Perhaps the most powerful statement a person can make to another is that the two of us are equal. This is a way of expressing the truth that nobody’s value as a person is any better or any worse than anyone else. You are an equal to Donald Trump, for example; while his talents and skill set may be much different from yours, his worth as a human being here on this planet is neither superior nor inferior to your own. This inherent equality applies similarly between you and Bill Gates, Indira Gandhi, the boy down the street, and every other person, past or present, regardless of fame or fortune. I remember middle school being one of the most humbling and oppressive experiences of my own life. For the first time, I was a member of a community where there was a widespread belief that some people were much more important, and as such immeasurably more valuable than others. Being on the “not-quite-so-equal” side of the scale, my own self-worth was hit hard, and it wasn’t until almost two decades later that I came to embrace the full depth of my own value, and in a way that was neither superior nor inferior to anyone else.
Along with parents, teachers are also on the front lines of seeing the evolution in each student of their own senses of worth and equality. As classroom resources are seldom becoming more plentiful in our society, teachers are being asked not only to help each young person learn how to read, write and succeed in Math, but to ensure each student has an equal opportunity to learn and become continually more aware their natural equality with every other person in that classroom.

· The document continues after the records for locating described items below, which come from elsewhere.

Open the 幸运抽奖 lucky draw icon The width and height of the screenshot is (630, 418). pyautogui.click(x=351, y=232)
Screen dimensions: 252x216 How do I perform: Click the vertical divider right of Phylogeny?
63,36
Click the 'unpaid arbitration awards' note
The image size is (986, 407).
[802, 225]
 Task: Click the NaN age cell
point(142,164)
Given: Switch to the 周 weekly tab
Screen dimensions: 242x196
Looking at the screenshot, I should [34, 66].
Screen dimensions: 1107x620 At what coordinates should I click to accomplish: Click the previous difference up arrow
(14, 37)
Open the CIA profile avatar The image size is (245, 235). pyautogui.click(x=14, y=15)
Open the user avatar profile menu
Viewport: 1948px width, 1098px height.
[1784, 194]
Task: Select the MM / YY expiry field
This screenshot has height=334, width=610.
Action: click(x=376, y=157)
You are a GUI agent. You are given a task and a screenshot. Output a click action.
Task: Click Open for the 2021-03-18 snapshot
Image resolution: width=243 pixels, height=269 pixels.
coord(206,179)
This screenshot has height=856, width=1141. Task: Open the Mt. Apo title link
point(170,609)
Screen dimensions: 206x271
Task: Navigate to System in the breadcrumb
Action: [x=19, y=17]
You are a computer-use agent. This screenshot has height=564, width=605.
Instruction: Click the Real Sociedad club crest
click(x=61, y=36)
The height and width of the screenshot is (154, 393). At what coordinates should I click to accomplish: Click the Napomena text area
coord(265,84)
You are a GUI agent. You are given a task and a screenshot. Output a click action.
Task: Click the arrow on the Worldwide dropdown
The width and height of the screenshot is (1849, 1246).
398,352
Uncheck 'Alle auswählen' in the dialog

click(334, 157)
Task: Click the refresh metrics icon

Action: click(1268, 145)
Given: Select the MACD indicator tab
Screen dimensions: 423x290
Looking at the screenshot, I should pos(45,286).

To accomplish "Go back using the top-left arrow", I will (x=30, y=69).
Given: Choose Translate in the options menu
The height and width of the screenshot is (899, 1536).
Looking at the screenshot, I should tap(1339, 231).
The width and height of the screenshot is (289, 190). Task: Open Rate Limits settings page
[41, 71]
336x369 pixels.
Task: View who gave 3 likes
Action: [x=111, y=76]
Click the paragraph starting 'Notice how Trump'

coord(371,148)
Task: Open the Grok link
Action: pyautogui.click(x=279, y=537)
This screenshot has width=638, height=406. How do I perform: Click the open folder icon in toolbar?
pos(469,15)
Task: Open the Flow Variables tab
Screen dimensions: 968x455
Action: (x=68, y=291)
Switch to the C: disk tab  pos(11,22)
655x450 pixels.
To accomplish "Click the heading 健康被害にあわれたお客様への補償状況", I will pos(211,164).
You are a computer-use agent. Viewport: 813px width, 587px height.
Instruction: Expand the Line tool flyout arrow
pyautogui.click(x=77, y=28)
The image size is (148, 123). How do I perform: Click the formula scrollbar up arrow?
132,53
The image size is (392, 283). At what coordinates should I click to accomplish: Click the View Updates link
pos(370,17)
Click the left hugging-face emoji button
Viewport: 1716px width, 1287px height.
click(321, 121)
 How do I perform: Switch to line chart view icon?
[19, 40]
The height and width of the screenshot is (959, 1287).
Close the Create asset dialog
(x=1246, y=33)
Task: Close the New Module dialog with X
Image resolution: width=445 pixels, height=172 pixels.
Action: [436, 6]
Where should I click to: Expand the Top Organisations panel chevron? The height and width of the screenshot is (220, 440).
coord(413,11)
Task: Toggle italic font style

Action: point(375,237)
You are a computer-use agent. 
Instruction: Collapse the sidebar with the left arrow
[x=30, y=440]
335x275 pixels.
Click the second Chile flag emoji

The challenge is this: do we truly believe all people are equal? If so, are we prepared to have each interaction with another person reflect this ideal, regardless of the other person’s age, gender, or income level? If we choose to surround ourselves by people who believe in such equality, we are far more likely to carry this ideal with us into adulthood and share it with others. But interestingly enough, almost any person will respond to us in healthy ways, and be more willing to enjoy an authentic connection with us, if we treat them with all the respect that true equality brings. If we truly wish to enjoy this connection with young people, and be treated the way we ourselves would like to be treated, it is 100% essential.